== MATERIAL TO PROCESS

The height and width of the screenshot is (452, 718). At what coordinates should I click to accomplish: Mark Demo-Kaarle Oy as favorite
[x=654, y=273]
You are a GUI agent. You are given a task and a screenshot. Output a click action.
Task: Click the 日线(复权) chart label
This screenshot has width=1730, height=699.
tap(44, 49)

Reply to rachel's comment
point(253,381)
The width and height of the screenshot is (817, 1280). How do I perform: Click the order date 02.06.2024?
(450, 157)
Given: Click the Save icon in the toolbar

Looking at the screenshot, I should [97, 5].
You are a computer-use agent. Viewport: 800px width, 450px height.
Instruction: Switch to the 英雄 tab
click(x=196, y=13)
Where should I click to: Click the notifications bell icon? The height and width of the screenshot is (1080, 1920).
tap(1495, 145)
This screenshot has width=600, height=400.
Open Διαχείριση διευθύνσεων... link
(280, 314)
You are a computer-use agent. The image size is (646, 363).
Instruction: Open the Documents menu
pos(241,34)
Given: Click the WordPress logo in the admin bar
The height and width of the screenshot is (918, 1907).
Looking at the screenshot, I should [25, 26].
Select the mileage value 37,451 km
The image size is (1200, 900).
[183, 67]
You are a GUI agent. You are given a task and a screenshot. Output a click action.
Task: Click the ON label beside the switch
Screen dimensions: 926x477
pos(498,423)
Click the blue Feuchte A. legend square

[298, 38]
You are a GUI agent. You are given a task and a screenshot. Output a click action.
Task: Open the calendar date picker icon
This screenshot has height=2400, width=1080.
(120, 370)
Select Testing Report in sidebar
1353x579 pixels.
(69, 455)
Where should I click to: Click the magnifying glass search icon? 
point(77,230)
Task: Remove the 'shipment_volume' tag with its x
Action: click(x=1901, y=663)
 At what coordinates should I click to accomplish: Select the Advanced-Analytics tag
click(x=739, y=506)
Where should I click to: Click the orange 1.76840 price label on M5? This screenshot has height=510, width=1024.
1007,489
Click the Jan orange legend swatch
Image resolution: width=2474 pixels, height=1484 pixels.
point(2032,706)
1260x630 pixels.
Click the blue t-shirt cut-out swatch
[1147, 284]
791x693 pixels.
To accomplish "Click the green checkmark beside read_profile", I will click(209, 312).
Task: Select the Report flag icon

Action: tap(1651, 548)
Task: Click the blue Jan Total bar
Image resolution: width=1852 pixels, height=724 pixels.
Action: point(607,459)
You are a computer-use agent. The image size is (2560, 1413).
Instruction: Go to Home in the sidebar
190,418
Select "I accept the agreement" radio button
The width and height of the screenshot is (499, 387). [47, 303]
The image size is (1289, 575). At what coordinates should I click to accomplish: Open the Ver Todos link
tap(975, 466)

====

_WHAT YOU HAVE TO DO_: Count how many lines in the data records above contain the word "height". Give only the number.

_SOLUTION FOR THIS PROBLEM_: 12